# EXTRACTED ENTRIES:
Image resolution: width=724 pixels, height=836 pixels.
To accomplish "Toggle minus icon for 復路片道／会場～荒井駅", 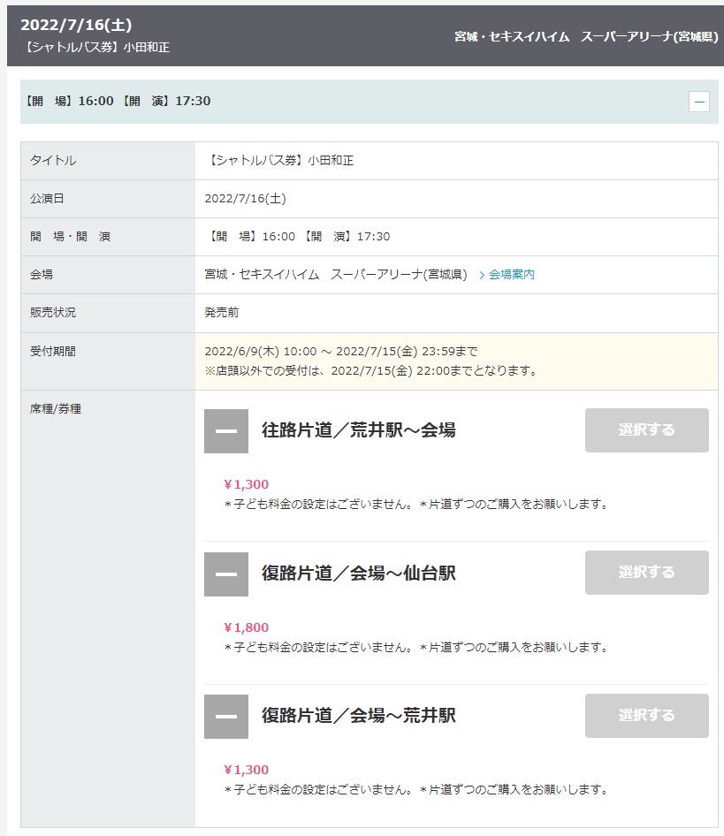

---

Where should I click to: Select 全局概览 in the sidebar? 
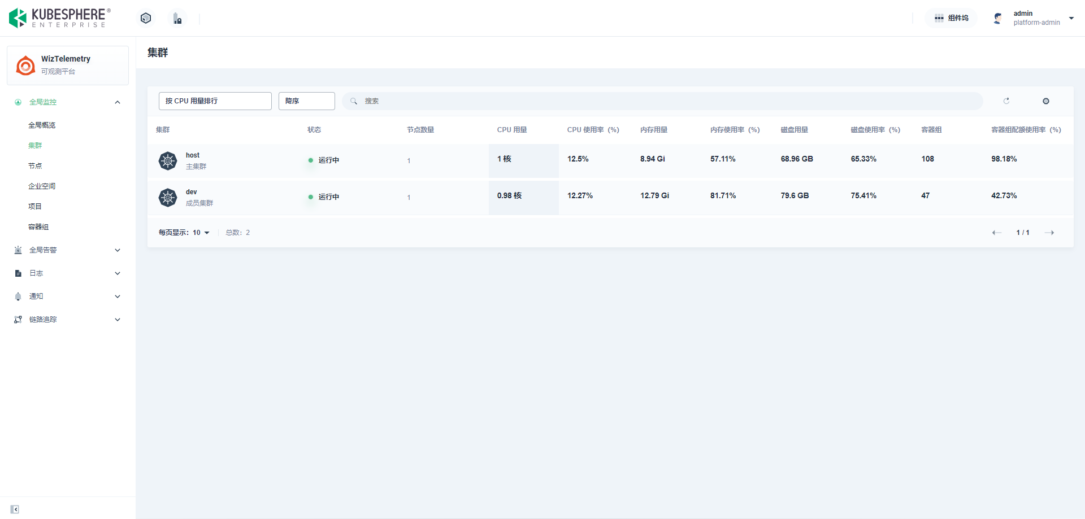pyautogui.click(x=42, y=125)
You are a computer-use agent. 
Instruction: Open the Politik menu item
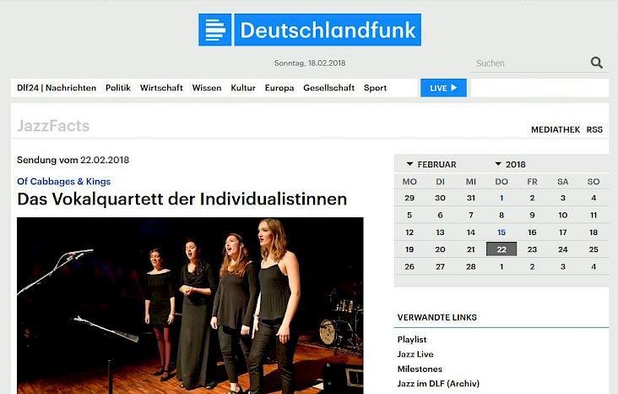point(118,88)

# WHAT YOU HAVE TO DO:
Everything from the line with "Image resolution: width=724" through the line with "minus icon for" in the material above should be transcribed exactly, except the pictures.

# EXERCISE RESULT:
Image resolution: width=724 pixels, height=836 pixels.
To accomplish "Toggle minus icon for 復路片道／会場～荒井駅", 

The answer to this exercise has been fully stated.